◆ Article ◆
# # # # #

Greases don’t have to be bio-based to be biodegradable. Some synthetic hydrocarbons, such as polyalphaolefins, that are used to make synthetic engine oil are known to be biodegradable.
“For Europe’s Ecolabel (
8), they decided not to worry about renewability and renewable hydrocarbons. Rather they are concerned about biodegradability,” says Honary. “PAOs score 40%-59% on biodegradability in standard tests.”
Greases based on vegetable oils are both biodegradable and renewable. Honary says there are additional advantages to vegetable oils that result in a superior product.
For example, the polarity of vegetable oil allows them to bond better to metals than mineral oils. Honary uses an analogy to magnets: vegetable oils, being dipolar, are like having one north and one south pole. Mineral oils are like a magnet shaped in a ball with many north and south poles and smaller attractive forces.
“With vegetable oil’s two very strong poles, you get a metal bonding effect; whereas in mineral oil, all that energy’s divided into many different poles, so it’s not as strong. The poles are still there but are dispersed. So they don’t bond as strongly to the metal as dipolar materials like vegetable oil,” Honary says.
After checking conditions and the behavior of the grease, the equipment is programmed appropriately. (Photo courtesy of Lou Honary.)
Besides bonding the metal surfaces, vegetable oils have a higher thin film strength, separating the metal-metal interface better. They also have a high viscosity index—as the temperature goes up, they don’t thin out as much as mineral oils and maintain their body better.
Lastly, Honary points out that vegetable oils also have a higher flash and fire point—200 F (93 C) higher than petroleum oils of the same viscosity—so they are safer from sparks that might occur during braking.

# # # # #

◆ Data lines ◆
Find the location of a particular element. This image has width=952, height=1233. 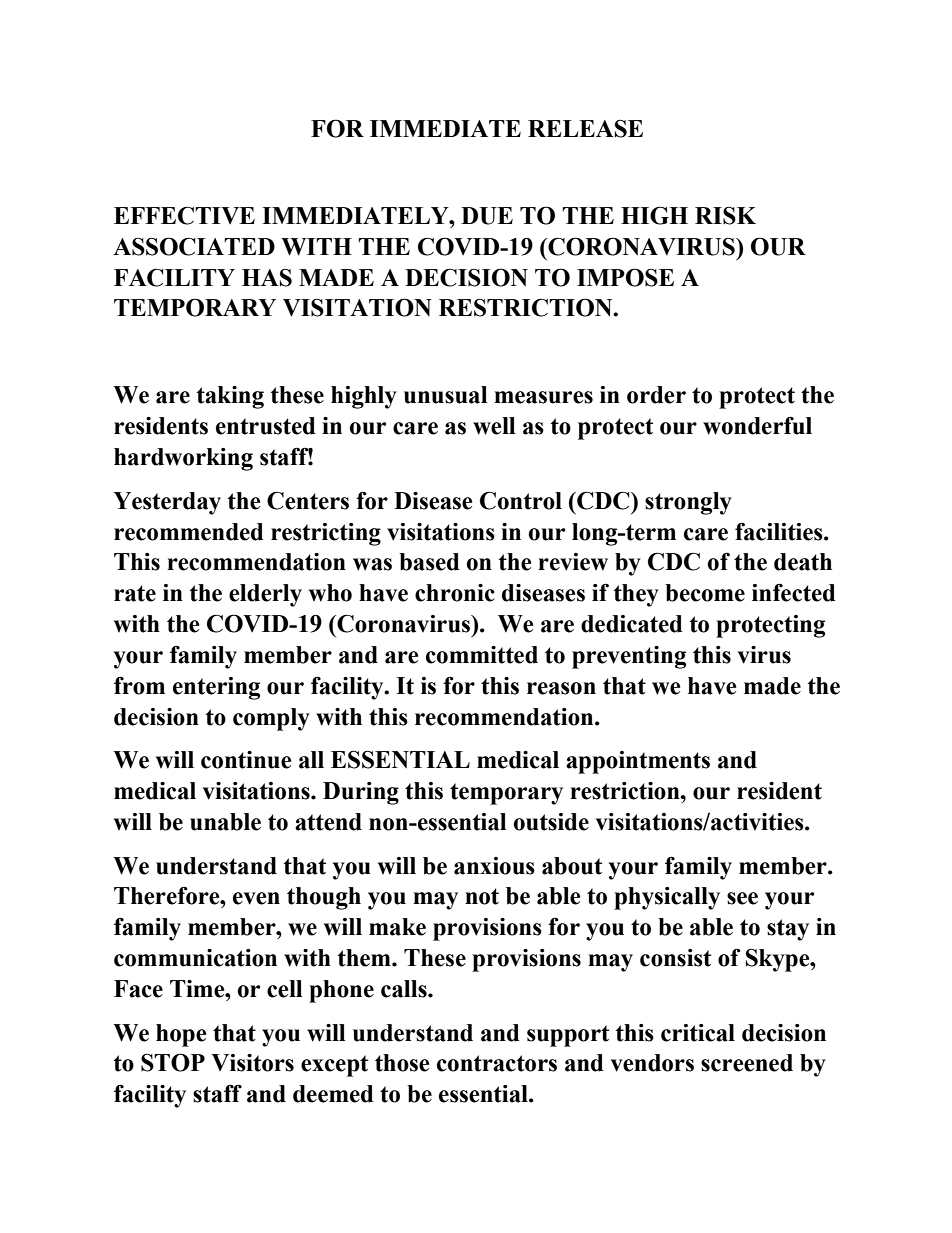

chronic is located at coordinates (455, 593).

# # # # #

◆ To do ◆
1 – Reproduce word for word the part of the article on biodegradable greases that opens with the words containing "Greases based on" and closes with "a superior product.".
2 – Render this sentence from the article on biodegradable greases in Spanish: "Besides bonding the metal surfaces, vegetable oils have a higher thin film strength, separating the metal-metal interface better."
3 – Extend the article on biodegradable greases, picking up after its final sentence.

◆ Responses for each task ◆
1 –
Greases based on vegetable oils are both biodegradable and renewable. Honary says there are additional advantages to vegetable oils that result in a superior product.

2 – Además de unirse a las superficies metálicas, los aceites vegetales tienen una mayor resistencia de película delgada, lo que separa mejor la interfaz metal-metal.

3 –
The variety of different vegetable oils allows formulators to explore different chemical properties. Honary has been developing bio-based oils since 1991. He established ELM in 2000 to commercialize bio-based rail grease based on work he did at the University of Northern Iowa’s National Agriculture-Based Lubricants Center in Cedar Falls, Iowa.
After more than 20 years in development, Honary and colleagues put their bio-based grease up against other mineral oil-based and bio-based products, including products from Plews and Edelmann, Shell and Whitmore (
9) in a Department of Transportation-funded study (
10) that came out in 2014.
In this study, they compared 12 products—half were winter versions and half were summer versions—both in labs and on commercial tracks. There they put the 12 products through laboratory, field and controlled environment tests that spanned temperatures between -10 to 100 F. The products had to perform in two different brands of wayside lubricators.
The results showed the bio-based products performed as well as the petroleum products in reducing friction and carrying down the tracks, going five miles down. The bio-based products also pumped as well in cold weather through typical equipment.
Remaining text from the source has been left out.